The Bears are led by Jared Butler, who should be in the NPOY conversation. The junior guard is shooting 45% from three on about 5 attempts a game and co-runs the offense with Davion Mitchell, all while being an absolute pest on defense. Mitchell is similar, actually sporting higher steal percentages (5.1, 25th nationally) and three point shooting (50% on four attempts a game) than Butler. The duo form what is possibly the most deadly backcourt in all of college basketball. Helping out with the scoring is one time UNC Asheville guard MaCio Teague, who is just barely behind Butler is scoring and also hitting threes at a solid (38%) rate. Filling out the starting five are UNLV transfer Jonathan Tchamwa Tchatchoua, who mans the middle as one of the top rebounders in the country, and senior rotation staple Mark Vital, who remains one of the best team defenders in college basketball and does all the little things to help a team win.

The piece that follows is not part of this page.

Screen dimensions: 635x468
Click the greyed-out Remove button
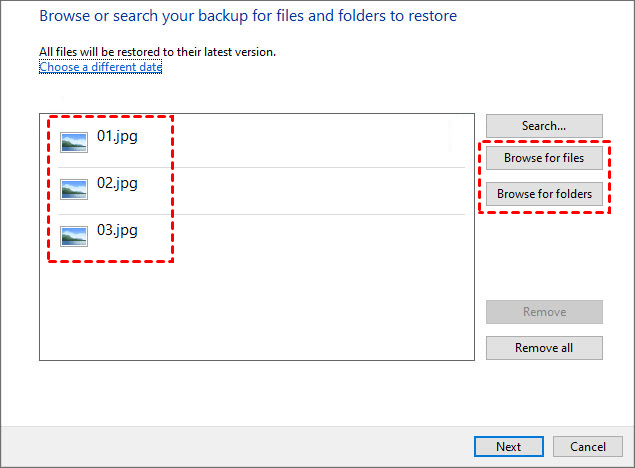coord(544,312)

This starting lineup is incredibly strong, but Baylor makes great use of their bench as well. Presbyterian transfer Adam Flagler got off to a hot start this season, shooting the ball well from all over the court, though he is coming off two cold games. Backup guards Matthew Mayer and LJ Cryer also see plenty of time, and all three guards would be starting calibur on most teams not just nationally, but in the Big 12 as well. Flo Thamba is deputized to back up Tchamwa Tchatchoua, while Zach Loveday has also pushed for more minutes at the 5. Overall, this Baylor team is loaded with talent top to bottom, and it will be tough to slow down Scott Drew’s men.

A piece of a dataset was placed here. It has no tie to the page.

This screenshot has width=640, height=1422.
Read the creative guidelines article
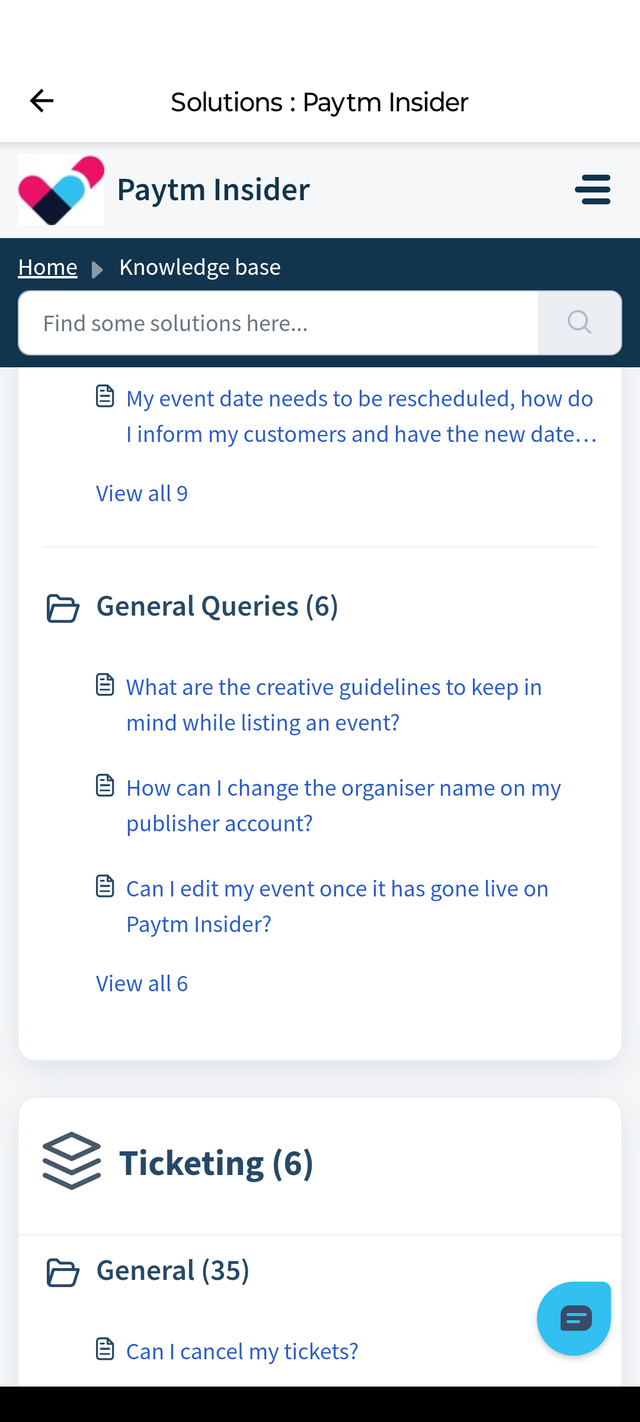(333, 704)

Baylor is one of only 2 teams in the country who rank in the top ten in both offensive and defensive efficiency (the other being Wisconsin). Their offense is 3rd in the nation (119.4 ORtg) thanks to 44% shooting behind the line and an insane 40.3% offensive rebounding rate, good for 2nd and 5th respectfully in the nation. Baylor is a team that relies on the three ball for a heavy amount of their scoring, which is okay when they make as many as they do and grab the misses at such a high rate. While the Frogs have been more than solid defending the three this year (28% on opponent threes), Baylor will put that to the test. Their defense ranks 6th in the nation (88.8 DRtg), and they are a havoc making machine with their stud guards. Turnovers are a common theme, they force them at the 8th best rate in the country, with a huge percentage of these coming off straight steals. For a TCU team with young ball handlers and an inconsistent offensive attack, this could spell trouble. It will take an all out effort to win this game, but if the Frogs play their best they can pull it out.
The Frogs are going into the thick of their schedule starting this week, and you have to think they would be happy if they could just split these two games at home. Obviously you need to win your home games, but these two opponents are just so tough it is likely too much to ask for the Frogs to pull them both out. Split these games, stay at 0.500 in conference, and live to fight another day.